MOJOK.CO – Laras, seorang ibu yang selama ini menjaga jajanan anaknya dari produk berkemasan, dibuat pusing tatkala sang buah hati pulang dari Daycare membawa hampers ulang tahun. Ini bukan karena julid, melainkan dia sadar betul begitu bahayanya kandungan jajanan masa kini. Ditambah, beredar kabar angka diabetes pada anak Indonesia melonjak 70 kali lipat. Mumet nggak Bund?
Baru dua tahun usianya, tetapi anakku sudah mendapat undangan pesta ulang tahun teman-temannya di Daycare. Dalam satu bulan, dia bisa membawa dua sampai tiga hampers ulang tahun beraneka rupa, mulai dari bentuk burung hantu sampai gambar truk ekskavator. Tentu saja dia semringah.

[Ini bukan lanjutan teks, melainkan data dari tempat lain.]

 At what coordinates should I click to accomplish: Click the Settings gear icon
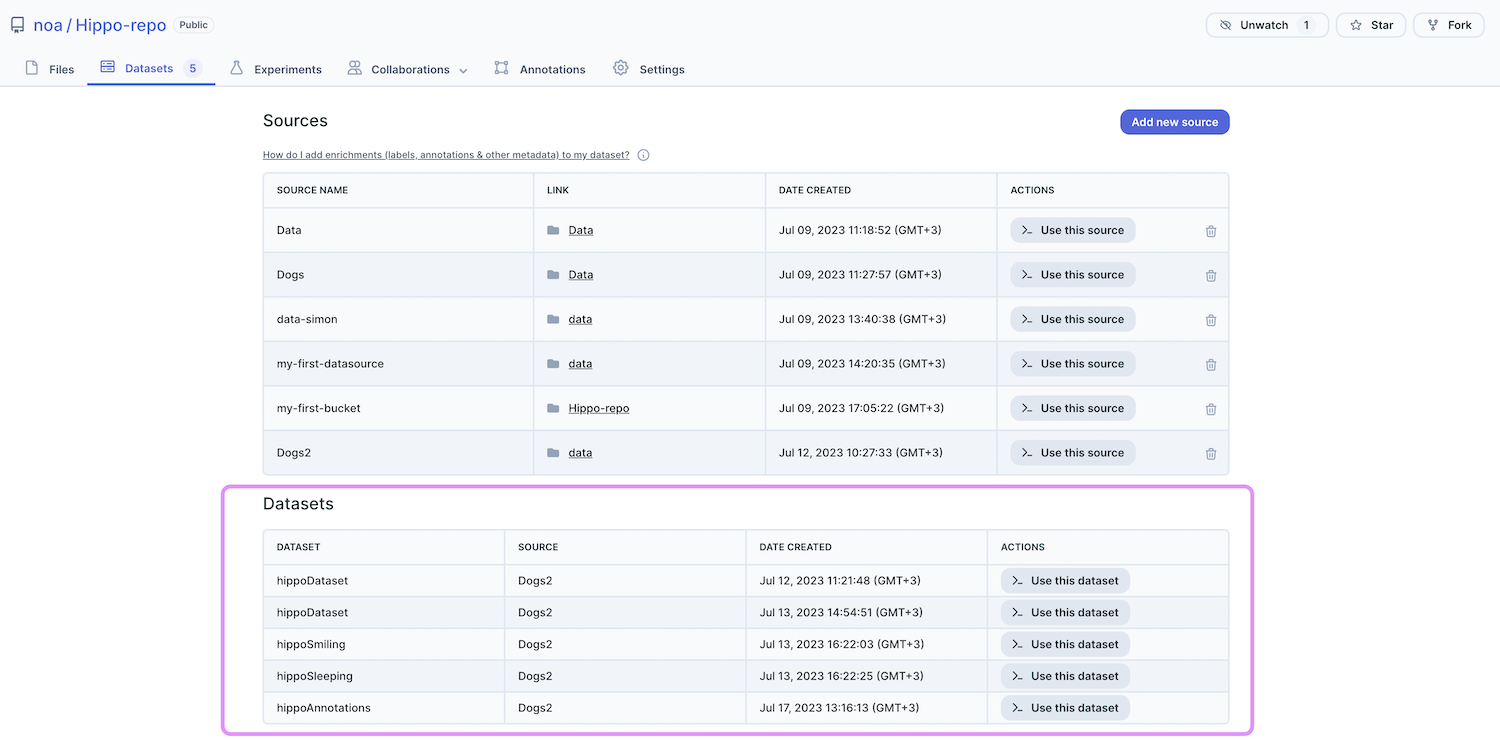pyautogui.click(x=619, y=68)
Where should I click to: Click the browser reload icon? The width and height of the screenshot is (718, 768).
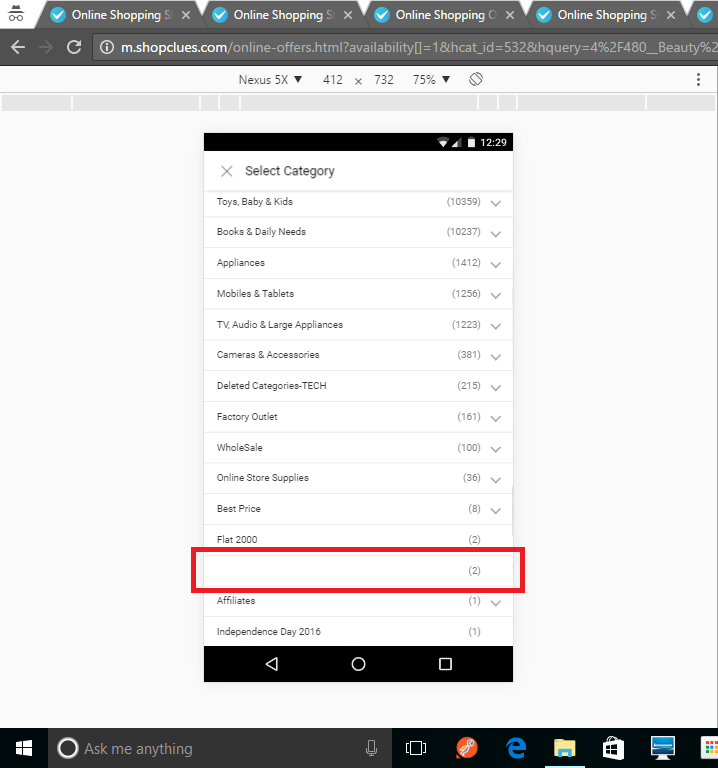coord(74,47)
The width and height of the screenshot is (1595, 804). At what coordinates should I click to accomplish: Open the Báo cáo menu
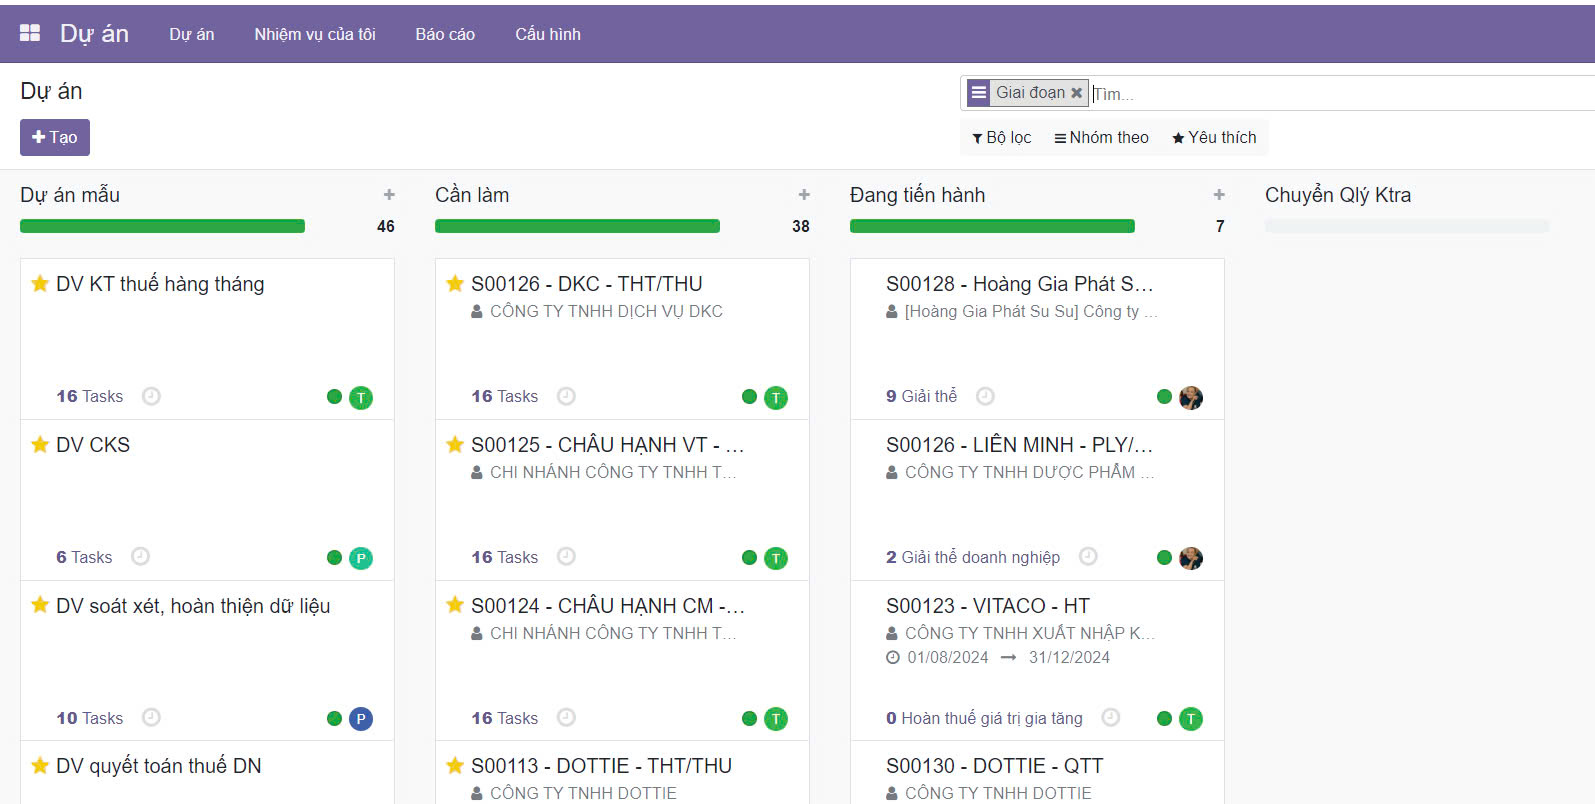445,34
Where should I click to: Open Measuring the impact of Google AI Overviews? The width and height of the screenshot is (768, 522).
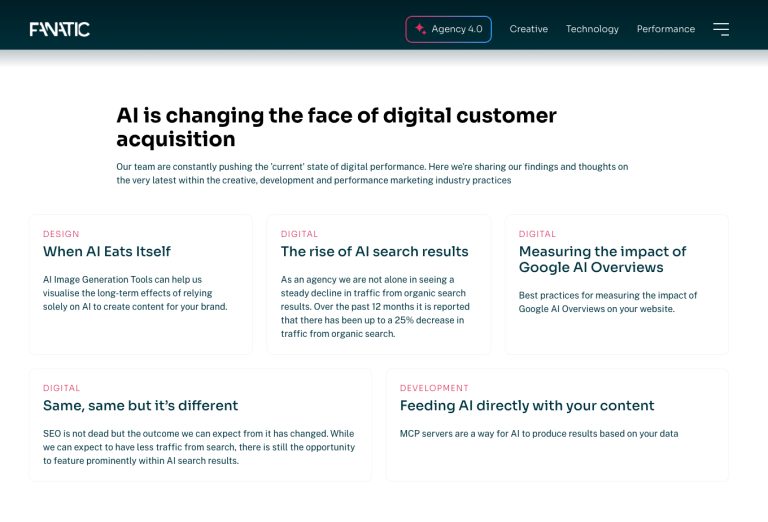(x=602, y=259)
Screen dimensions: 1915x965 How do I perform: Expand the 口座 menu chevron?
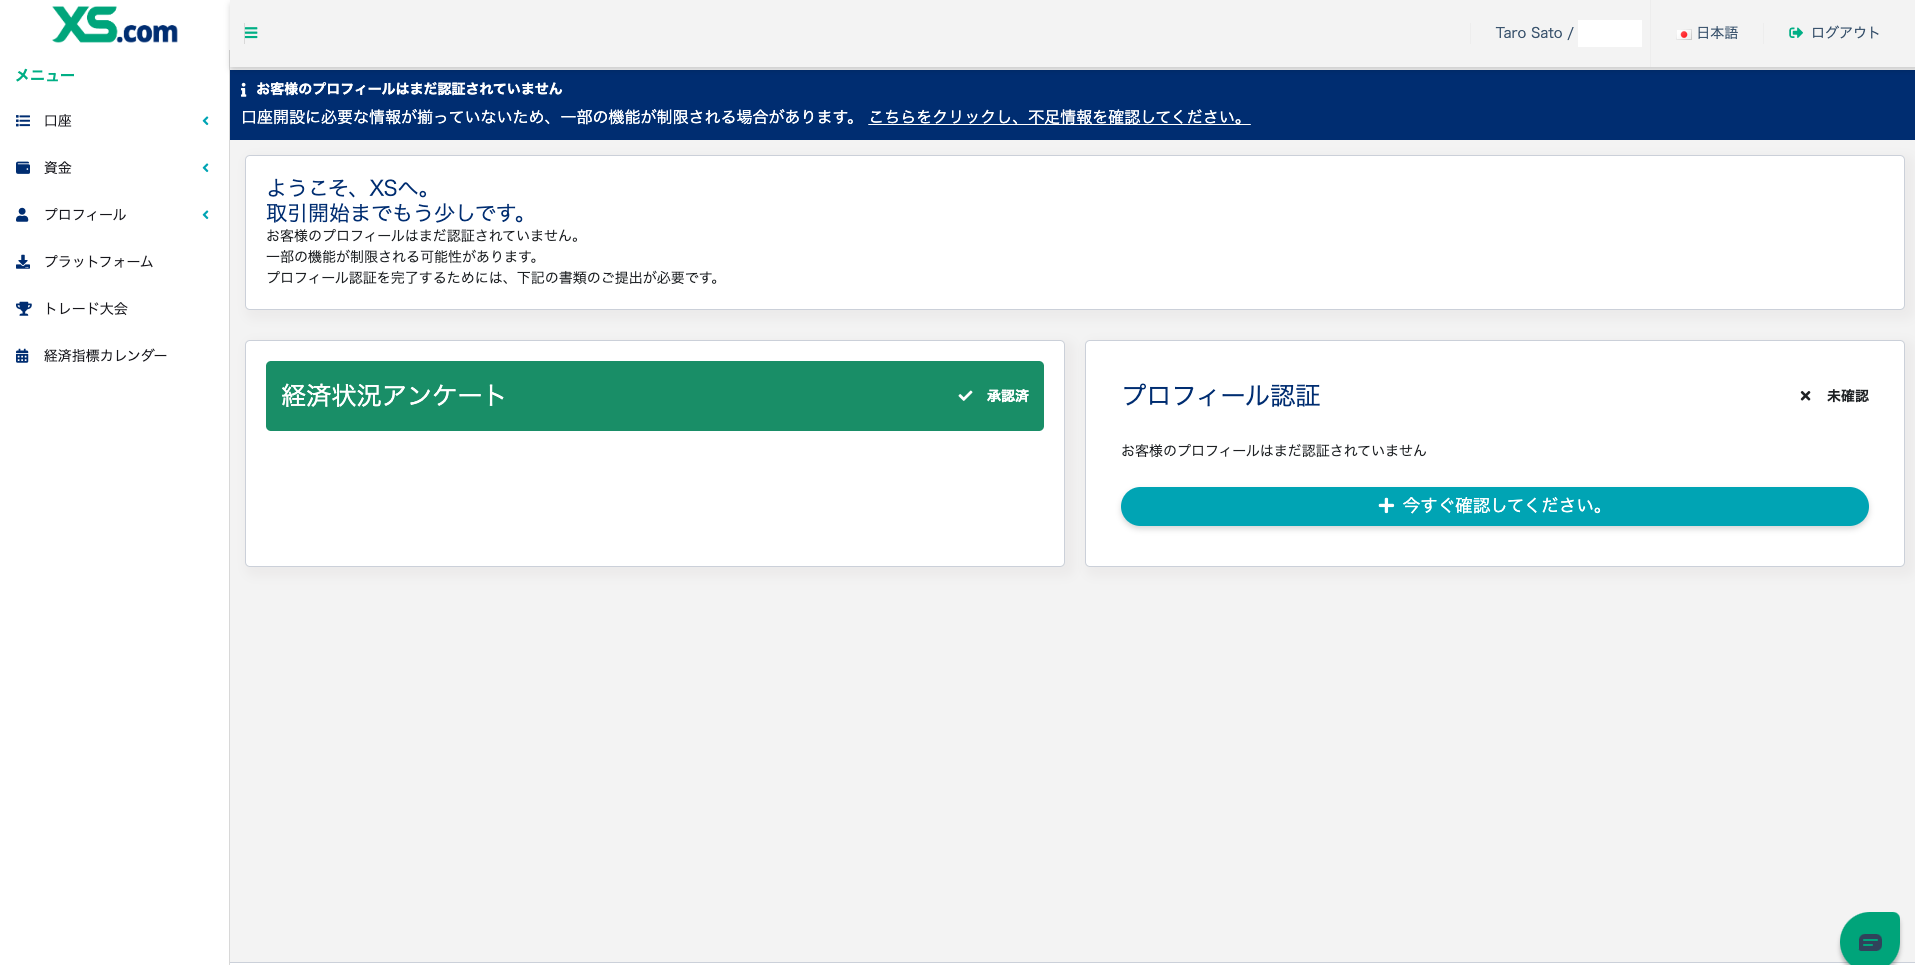[206, 121]
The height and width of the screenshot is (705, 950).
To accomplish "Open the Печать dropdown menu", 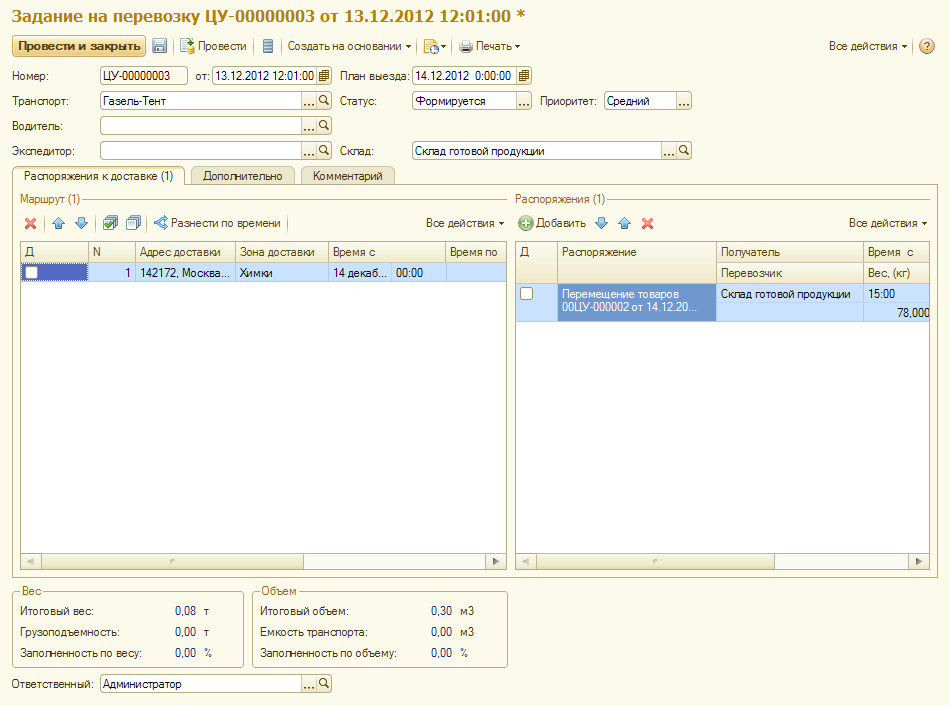I will click(x=489, y=46).
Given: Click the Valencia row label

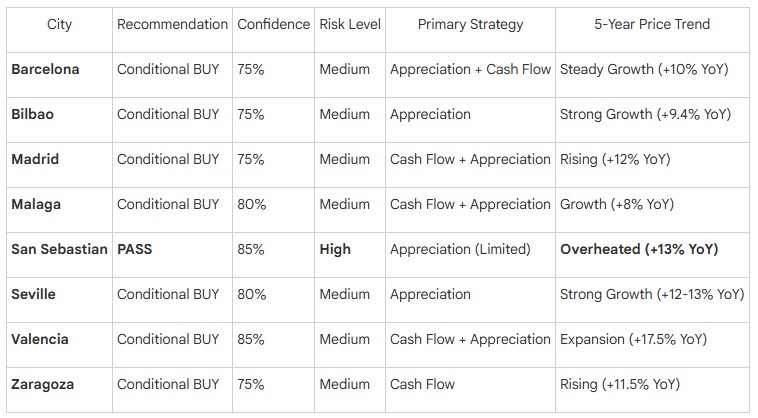Looking at the screenshot, I should 40,339.

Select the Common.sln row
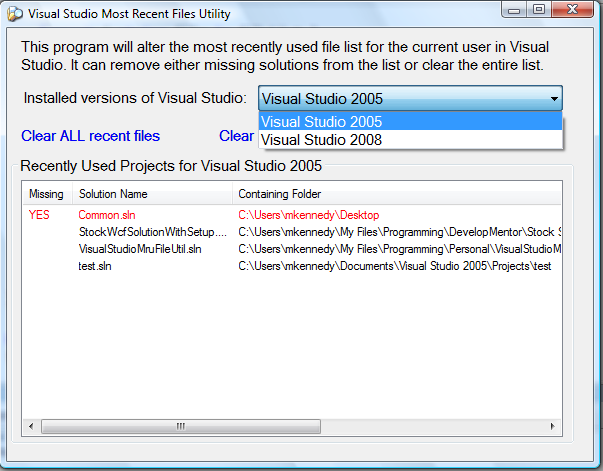(x=104, y=214)
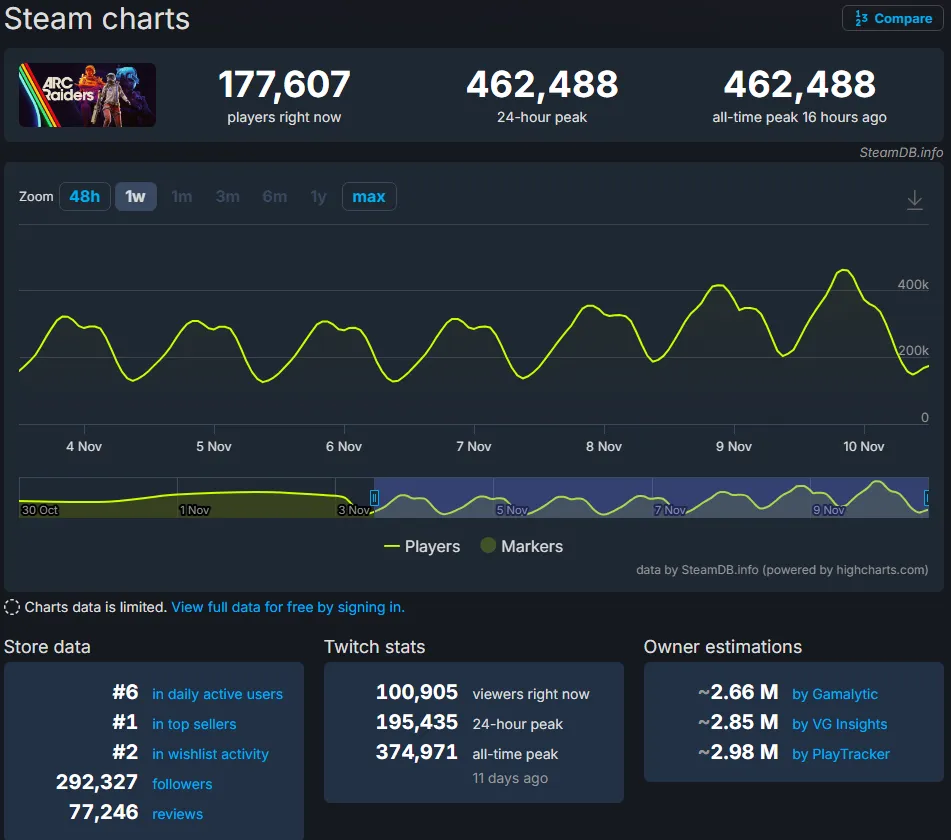Image resolution: width=951 pixels, height=840 pixels.
Task: Click the right navigator range handle
Action: (x=927, y=497)
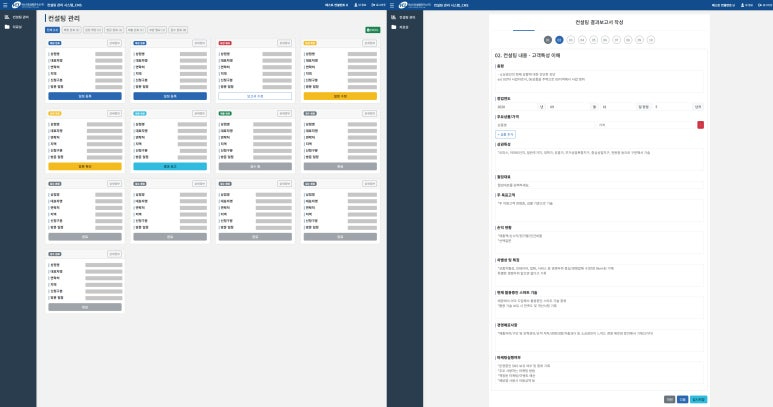This screenshot has height=407, width=773.
Task: Jump to step 03 circle in the report form
Action: pos(571,40)
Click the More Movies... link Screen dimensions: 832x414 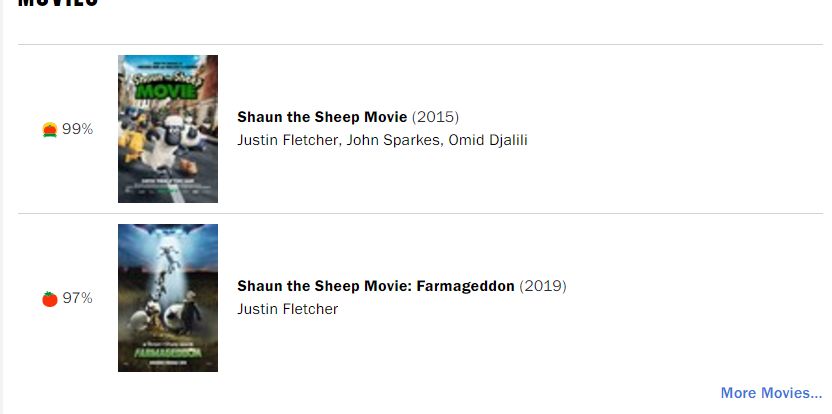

Tapi tidak denganku.
Semasa kecilku, perayaan ulang tahun cukup dimeriahkan dengan nasi kuning atau nasi urap. Orang Jawa bilangnya bancakan. Sekarang, rasanya tidak cukup. Warung ritel yang tersebar luas dari pusat sampai ke pelosok, diterima begitu saja bahkan dirayakan, membuat imajinasi kita tentang sajian pangan berubah.
Jajanan di rak Indomaret menjadi pilihan praktis dan dianggap “pantas” untuk bingkisan ulang tahun. Terutama bagi orang tua masa kini yang waktunya habis untuk bekerja, delapan jam sehari, demi cicilan dan cita-cita (katanya). Tapi, apa iya jajanan warna-warni dan susu rasa-rasa itu aman bagi anak-anak? Kenapa kita mewajarkannya?
Pendidikan formal yang dijalani bertahun-tahun itu membuat kita menginternalisasi obsesi modern terhadap “standarisasi” tertentu. Secara tidak sadar, kita terbiasa menilai apapun sesuai standard. Kita pun menilai bahwa sereal, roti, dan biskuit yang mempunyai informasi nilai gizi terlihat lebih baik dibandingkan jenang, bubur, klepon, dan lemper yang dijual di pasar. “Tidak higienis!” desak otak kiri kita.
Makanan “ultra proses” standar masa kini
Makanan ultra proses, sebutan untuk produk pangan pabrikan, sudah lama diberi panggung di negeri ini. Bahkan, secara sukarela, dimeriahkan dan dirayakan di dapur kita. Contoh paling sederhana, kalau sore-sore sedang hujan, otakku langsung mengirim sinyal aroma Indomie telur kornet.
Kita juga biasa melihat pemandangan guru mengajak anak-anak TK merayakan kelas keterampilan mereka di restoran fast food. Bocah lima tahun sudah diajarkan cara membuat burger, diberi paket makan siang ayam tepung bersaos merah dengan nasi panas. Entah berapa banyak gula di sana. Bagaimana masa depan jadah tempe kita – burger asli wong Kaliurang?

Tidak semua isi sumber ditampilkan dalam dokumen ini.